Ok, we made a call, our memory, CPUs, busses, all that is going to be 8 bits wide. (64 these days, but can’t be bothered to type all the big numbers later, it all works the same)

Nice, but … we can only represent numbers 0-255 with that.

To deal with larger integers, we split them into two or four parts, depending how big we need them to be. Two bytes goes up to 65535, four up to 4294967295. It becomes a little messy at the machine level assembly (to get a large number you have to go to the RAM twice, arithmetic rules become dirty because the carry part has to move between bytes etc). But it all works out in the end. It’s generally built into hardware – there is a special part of the CPU to deal with it all, ALU (Arithmetic-Logic Unit).

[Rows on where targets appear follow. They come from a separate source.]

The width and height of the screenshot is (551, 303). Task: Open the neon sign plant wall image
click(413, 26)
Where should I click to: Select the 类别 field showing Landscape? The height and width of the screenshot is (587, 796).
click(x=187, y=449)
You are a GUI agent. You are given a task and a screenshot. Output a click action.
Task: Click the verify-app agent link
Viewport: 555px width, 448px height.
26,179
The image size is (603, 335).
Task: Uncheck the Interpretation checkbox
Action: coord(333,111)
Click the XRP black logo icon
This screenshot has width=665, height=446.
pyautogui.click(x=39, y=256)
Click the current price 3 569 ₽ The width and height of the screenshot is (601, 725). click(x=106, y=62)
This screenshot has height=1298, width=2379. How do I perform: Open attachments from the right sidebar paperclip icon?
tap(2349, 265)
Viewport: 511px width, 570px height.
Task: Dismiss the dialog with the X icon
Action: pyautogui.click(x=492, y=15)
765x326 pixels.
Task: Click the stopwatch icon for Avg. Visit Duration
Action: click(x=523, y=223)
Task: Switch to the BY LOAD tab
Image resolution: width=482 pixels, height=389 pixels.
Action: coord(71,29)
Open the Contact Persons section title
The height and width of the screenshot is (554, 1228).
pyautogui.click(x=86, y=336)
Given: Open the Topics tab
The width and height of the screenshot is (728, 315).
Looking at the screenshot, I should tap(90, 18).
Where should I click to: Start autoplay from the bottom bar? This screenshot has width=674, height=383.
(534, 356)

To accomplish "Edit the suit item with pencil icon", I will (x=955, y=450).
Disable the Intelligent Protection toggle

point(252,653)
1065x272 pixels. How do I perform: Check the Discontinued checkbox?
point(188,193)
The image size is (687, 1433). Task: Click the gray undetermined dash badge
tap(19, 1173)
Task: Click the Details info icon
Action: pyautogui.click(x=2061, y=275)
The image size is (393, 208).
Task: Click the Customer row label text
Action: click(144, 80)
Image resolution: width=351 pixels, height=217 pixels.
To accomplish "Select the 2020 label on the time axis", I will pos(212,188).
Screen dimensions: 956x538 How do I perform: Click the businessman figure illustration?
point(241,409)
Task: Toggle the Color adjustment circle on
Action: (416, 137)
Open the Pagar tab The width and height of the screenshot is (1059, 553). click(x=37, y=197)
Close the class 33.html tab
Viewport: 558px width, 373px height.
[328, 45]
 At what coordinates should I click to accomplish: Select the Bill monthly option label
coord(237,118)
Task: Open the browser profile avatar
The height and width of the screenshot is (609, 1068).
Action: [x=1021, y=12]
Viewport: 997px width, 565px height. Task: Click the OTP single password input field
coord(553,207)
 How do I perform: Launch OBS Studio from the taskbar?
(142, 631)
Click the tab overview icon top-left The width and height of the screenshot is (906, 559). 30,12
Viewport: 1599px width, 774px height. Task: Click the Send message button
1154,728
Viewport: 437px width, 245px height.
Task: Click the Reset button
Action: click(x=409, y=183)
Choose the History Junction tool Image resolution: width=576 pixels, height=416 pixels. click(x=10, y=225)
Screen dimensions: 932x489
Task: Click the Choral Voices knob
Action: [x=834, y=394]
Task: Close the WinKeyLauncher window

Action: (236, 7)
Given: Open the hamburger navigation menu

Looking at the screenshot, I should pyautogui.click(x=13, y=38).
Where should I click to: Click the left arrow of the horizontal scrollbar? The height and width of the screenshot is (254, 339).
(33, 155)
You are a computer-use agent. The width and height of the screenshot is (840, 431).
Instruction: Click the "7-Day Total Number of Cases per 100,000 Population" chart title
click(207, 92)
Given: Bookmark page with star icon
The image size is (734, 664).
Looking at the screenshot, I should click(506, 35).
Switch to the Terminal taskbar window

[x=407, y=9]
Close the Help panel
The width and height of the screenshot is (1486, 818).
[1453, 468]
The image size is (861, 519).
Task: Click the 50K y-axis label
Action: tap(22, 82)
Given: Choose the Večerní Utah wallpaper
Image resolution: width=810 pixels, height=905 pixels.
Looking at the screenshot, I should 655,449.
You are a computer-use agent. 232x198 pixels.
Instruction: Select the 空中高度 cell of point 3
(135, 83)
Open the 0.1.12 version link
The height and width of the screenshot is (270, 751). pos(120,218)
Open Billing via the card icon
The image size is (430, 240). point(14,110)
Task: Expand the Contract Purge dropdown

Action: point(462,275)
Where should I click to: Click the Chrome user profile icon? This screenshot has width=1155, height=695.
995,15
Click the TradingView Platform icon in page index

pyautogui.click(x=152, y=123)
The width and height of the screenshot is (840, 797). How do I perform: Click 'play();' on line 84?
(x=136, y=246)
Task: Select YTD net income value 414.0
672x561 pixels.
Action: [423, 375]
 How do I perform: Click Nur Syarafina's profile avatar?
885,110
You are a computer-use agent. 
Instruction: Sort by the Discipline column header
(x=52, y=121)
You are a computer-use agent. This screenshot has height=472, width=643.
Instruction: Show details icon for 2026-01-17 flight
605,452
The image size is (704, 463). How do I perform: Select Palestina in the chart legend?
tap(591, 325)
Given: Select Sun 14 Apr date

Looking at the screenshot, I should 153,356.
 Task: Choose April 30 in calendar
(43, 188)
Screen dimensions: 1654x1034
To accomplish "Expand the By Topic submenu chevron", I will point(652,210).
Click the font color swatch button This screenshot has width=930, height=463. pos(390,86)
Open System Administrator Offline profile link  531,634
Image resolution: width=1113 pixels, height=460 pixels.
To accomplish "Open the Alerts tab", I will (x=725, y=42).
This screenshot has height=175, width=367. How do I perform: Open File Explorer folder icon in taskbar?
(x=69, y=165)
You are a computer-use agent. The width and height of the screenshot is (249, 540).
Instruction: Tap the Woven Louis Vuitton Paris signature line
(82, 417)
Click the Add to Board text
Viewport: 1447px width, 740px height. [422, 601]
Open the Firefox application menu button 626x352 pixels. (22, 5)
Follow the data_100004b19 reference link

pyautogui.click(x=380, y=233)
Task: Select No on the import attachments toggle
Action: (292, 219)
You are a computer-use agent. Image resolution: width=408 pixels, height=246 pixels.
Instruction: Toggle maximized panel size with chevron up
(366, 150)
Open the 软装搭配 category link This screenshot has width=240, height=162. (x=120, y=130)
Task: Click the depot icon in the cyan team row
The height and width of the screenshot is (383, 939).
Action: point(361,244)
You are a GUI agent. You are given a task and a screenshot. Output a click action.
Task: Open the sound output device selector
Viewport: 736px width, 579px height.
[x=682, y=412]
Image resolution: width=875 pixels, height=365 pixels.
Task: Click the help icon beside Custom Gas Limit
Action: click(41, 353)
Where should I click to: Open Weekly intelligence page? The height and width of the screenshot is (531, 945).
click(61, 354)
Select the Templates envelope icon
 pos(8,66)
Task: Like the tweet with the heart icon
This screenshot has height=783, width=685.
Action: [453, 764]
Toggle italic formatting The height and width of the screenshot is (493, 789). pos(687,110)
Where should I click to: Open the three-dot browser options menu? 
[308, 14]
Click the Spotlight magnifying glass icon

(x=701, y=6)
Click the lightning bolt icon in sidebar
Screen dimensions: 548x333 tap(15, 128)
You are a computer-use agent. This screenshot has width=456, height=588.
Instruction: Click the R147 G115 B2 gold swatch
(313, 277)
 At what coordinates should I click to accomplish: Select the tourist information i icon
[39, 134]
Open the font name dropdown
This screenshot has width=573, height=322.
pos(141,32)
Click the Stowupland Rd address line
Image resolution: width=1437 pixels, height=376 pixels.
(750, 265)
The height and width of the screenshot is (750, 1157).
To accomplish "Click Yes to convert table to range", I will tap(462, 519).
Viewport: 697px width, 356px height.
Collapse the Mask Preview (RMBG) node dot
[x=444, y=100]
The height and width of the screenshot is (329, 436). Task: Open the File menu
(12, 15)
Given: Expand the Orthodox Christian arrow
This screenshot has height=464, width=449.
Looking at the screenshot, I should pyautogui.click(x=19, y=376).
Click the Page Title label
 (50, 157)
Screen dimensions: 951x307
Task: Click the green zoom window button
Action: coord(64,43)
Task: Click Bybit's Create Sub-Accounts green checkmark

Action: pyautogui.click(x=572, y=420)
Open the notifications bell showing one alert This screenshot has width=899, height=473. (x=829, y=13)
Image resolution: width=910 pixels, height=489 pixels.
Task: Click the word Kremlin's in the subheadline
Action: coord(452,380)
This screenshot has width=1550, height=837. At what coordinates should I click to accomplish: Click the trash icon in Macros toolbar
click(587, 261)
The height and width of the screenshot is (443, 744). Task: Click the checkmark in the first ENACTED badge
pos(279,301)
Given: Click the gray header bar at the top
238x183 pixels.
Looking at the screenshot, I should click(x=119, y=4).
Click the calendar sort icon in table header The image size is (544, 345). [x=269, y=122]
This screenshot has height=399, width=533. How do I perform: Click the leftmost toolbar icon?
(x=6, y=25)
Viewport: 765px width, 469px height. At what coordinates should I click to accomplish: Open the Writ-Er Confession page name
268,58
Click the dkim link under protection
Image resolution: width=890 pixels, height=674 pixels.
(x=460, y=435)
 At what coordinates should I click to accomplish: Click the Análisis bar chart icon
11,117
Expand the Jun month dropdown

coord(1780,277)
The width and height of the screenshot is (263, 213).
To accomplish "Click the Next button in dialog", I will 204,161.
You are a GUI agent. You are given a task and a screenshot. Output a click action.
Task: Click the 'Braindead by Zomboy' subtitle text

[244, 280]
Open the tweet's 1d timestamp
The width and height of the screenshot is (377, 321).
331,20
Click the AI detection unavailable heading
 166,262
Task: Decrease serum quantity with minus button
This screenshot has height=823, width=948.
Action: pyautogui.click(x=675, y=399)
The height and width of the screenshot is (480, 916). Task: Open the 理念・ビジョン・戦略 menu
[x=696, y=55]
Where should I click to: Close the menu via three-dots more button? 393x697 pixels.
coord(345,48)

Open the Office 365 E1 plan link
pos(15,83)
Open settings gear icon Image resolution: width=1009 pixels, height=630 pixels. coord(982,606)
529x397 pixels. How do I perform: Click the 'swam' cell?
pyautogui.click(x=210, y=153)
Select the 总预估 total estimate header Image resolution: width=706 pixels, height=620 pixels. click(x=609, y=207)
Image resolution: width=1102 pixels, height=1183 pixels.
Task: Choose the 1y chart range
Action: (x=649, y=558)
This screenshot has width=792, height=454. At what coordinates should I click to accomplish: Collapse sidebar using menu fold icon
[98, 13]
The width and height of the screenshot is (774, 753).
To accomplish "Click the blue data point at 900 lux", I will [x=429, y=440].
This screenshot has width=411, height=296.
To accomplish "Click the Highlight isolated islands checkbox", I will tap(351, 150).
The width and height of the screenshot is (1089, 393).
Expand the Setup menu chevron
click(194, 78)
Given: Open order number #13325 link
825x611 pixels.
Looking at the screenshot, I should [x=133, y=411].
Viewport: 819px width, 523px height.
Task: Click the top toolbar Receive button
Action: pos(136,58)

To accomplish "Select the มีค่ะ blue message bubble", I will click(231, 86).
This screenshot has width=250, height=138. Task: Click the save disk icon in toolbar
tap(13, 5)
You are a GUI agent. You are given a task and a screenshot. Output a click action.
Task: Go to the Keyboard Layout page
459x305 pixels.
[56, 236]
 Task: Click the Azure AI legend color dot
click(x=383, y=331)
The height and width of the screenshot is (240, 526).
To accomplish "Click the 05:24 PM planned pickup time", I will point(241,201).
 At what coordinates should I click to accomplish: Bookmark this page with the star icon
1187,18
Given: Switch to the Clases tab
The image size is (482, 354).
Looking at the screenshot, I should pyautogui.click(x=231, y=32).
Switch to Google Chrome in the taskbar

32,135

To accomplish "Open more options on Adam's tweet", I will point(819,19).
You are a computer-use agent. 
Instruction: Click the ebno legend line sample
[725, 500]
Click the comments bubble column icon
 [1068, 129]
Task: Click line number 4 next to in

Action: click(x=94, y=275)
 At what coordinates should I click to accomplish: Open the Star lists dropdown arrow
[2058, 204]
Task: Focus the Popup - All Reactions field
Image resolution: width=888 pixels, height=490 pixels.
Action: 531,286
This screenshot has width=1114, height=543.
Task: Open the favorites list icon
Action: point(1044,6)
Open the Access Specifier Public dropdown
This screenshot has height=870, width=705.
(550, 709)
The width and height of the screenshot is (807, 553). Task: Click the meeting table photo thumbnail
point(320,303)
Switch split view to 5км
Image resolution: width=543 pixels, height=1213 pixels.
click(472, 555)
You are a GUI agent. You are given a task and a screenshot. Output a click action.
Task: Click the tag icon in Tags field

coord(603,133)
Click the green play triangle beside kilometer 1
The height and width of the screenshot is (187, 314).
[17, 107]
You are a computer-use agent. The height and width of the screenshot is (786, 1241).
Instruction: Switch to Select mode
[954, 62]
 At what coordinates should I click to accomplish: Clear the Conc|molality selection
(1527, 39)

Many programming languages have different types for integers of different sizes because of this: short, int, long – the smaller you keep it the faster it goes. Rarely matters on a 64 bit computer, but good to know where it’s from.

Another problem is counting …

First, how does addition work in binary? Same as decimal, just smaller …

Say you have 101b + 1b

You write them one under the other:

101

001

—–

Start from right to left … 1+1 = 2, no digit for 2, so we write 0, carry 1 over

Next place 0+0 = 0, but we got to add 1 that we carry, so 0+0+1 = 1

Next place 1+0 =1

We get 110.

Now, say you start counting on an 8 bit computer 1, 2, 3, ….. Adding one to the previous number every time. Then you hit 255 on an eight bit computer … it looks like this:

11111111b + 1b

You do your usual arithmetic, add one to the last digit, oh, it’s 2, so we write 0 carry 1, add that one to the next digit, oups again, ok, write 0 carry 1 and so on, 0s everywhere and you carry the last one to one more place to the left:

100000000b

Nice BUT omg omg omg – this is 9 bits. Can’t fit into memory, can’t fit into registers, can’t fit on the bus. All that fits into the 8 bits is 00000000b.

This is called overflow.

The output that comes out is 0, because that’s all that fits into the 8 bits. The poor one that’s pushed out is gone 😦

CPUs generally have a special flag to denote that overflow just happened, but programming languages don’t often handle this; you just gotta be careful or you’ll end up counting up and then suddenly be back at 0 again.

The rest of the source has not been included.